请逐字照录下方材料中的一段，自包含“1036x1155 pixels. How”的那一行起，至包含“Viewport: 1371px width, 896px”的那一行止，首尾两行均需包括在内。

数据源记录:
↓

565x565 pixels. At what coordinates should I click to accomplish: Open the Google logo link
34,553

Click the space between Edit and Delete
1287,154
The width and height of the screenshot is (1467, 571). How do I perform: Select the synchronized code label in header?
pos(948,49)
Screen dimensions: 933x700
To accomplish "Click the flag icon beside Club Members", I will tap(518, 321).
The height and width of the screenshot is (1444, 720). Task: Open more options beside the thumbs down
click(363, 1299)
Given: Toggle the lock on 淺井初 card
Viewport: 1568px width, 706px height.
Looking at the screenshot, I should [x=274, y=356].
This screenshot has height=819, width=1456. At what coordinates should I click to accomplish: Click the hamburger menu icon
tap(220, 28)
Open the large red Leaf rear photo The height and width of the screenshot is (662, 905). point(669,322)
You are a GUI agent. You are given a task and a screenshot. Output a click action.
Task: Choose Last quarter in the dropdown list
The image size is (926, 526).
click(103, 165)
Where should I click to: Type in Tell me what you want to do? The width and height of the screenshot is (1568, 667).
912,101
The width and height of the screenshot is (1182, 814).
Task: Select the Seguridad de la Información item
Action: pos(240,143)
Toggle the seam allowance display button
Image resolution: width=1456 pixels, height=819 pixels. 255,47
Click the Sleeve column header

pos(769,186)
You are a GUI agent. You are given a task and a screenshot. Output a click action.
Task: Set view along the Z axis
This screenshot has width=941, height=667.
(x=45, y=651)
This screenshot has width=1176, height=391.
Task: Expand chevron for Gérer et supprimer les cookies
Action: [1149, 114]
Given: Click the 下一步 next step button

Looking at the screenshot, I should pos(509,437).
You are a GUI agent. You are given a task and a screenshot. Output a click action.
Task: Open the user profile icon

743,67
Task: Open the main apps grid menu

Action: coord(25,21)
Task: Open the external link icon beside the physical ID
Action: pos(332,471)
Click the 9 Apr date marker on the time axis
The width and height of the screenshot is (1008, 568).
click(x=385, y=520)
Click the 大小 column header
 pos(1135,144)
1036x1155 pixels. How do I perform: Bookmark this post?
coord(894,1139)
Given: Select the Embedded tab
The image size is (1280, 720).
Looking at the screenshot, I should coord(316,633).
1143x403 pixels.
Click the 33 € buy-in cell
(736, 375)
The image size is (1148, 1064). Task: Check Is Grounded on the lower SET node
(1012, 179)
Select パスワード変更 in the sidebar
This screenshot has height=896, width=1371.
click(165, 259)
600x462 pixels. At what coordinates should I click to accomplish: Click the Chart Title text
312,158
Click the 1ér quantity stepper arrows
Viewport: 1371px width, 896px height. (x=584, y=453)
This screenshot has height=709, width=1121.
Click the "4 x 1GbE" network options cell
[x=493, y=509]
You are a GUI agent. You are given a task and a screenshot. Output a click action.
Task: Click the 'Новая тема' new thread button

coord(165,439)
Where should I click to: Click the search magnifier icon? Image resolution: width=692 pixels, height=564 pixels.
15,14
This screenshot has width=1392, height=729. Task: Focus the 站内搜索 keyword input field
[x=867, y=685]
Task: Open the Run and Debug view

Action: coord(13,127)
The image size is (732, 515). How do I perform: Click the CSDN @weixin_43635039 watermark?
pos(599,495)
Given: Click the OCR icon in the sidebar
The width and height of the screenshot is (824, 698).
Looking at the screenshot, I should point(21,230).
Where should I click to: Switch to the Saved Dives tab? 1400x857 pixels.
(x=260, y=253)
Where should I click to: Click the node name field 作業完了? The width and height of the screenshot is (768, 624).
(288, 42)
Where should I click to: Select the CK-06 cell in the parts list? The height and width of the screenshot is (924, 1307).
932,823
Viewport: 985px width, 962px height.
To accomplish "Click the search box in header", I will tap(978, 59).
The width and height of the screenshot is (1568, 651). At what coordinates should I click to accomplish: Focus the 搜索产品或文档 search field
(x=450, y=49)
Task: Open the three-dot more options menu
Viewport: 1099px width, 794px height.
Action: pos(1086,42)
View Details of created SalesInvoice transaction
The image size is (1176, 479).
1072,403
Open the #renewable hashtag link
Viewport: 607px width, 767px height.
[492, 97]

↑

> 完整解答
1036x1155 pixels. How do I perform: Bookmark this post?
coord(894,1139)
Given: Select the Embedded tab
The image size is (1280, 720).
Looking at the screenshot, I should coord(316,633).
1143x403 pixels.
Click the 33 € buy-in cell
(736, 375)
The image size is (1148, 1064). Task: Check Is Grounded on the lower SET node
(1012, 179)
Select パスワード変更 in the sidebar
This screenshot has height=896, width=1371.
click(165, 259)
600x462 pixels. At what coordinates should I click to accomplish: Click the Chart Title text
312,158
Click the 1ér quantity stepper arrows
Viewport: 1371px width, 896px height. (x=584, y=453)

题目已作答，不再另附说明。